Considering the very slow performance of old video games (NES/SNES, etc.), emulation is quite easy on modern systems. In fact, it's even more amazing that you could just download a set of every SNES game ever or any Atari 2600 game ever, considering that when these systems were popular having free access to every cartridge would have been a dream come true.
I know that this question is a bit old, but I would like to add something to the discussion. Most of the answers here center around emulators interpreting the machine instructions of the systems they emulate.
However, there is a very well-known exception to this called "UltraHLE" (WIKIpedia article). UltraHLE, one of the most famous emulators ever created, emulated commercial Nintendo 64 games (with decent performance on home computers) at a time when it was widely considered impossible to do so. As a matter of fact, Nintendo was still producing new titles for the Nintendo 64 when UltraHLE was created!
For the first time, I saw articles about emulators in print magazines where before, I had only seen them discussed on the web.
The concept of UltraHLE was to make possible the impossible by emulating C library calls instead of machine level calls.
Something worth taking a look at is Imran Nazar's attempt at writing a Gameboy emulator in JavaScript.
Having created my own emulator of the BBC Microcomputer of the 80s (type VBeeb into Google), there are a number of things to know.

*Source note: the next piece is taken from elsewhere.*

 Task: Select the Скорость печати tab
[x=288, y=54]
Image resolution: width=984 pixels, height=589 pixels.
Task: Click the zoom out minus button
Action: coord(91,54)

You're not emulating the real thing as such, that would be a replica. Instead, you're emulating State. A good example is a calculator, the real thing has buttons, screen, case etc. But to emulate a calculator you only need to emulate whether buttons are up or down, which segments of LCD are on, etc. Basically, a set of numbers representing all the possible combinations of things that can change in a calculator.
You only need the interface of the emulator to appear and behave like the real thing. The more convincing this is the closer the emulation is. What goes on behind the scenes can be anything you like. But, for ease of writing an emulator, there is a mental mapping that happens between the real system, i.e. chips, displays, keyboards, circuit boards, and the abstract computer code.
To emulate a computer system, it's easiest to break it up into smaller chunks and emulate those chunks individually. Then string the whole lot together for the finished product. Much like a set of black boxes with inputs and outputs, which lends itself beautifully to object oriented programming. You can further subdivide these chunks to make life easier.
Practically speaking, you're generally looking to write for speed and fidelity of emulation. This is because software on the target system will (may) run more slowly than the original hardware on the source system. That may constrain the choice of programming language, compilers, target system etc.
Further to that you have to circumscribe what you're prepared to emulate, for example its not necessary to emulate the voltage state of transistors in a microprocessor, but its probably necessary to emulate the state of the register set of the microprocessor.
Generally speaking the smaller the level of detail of emulation, the more fidelity you'll get to the original system.
Finally, information for older systems may be incomplete or non-existent. So getting hold of original equipment is essential, or at least prising apart another good emulator that someone else has written!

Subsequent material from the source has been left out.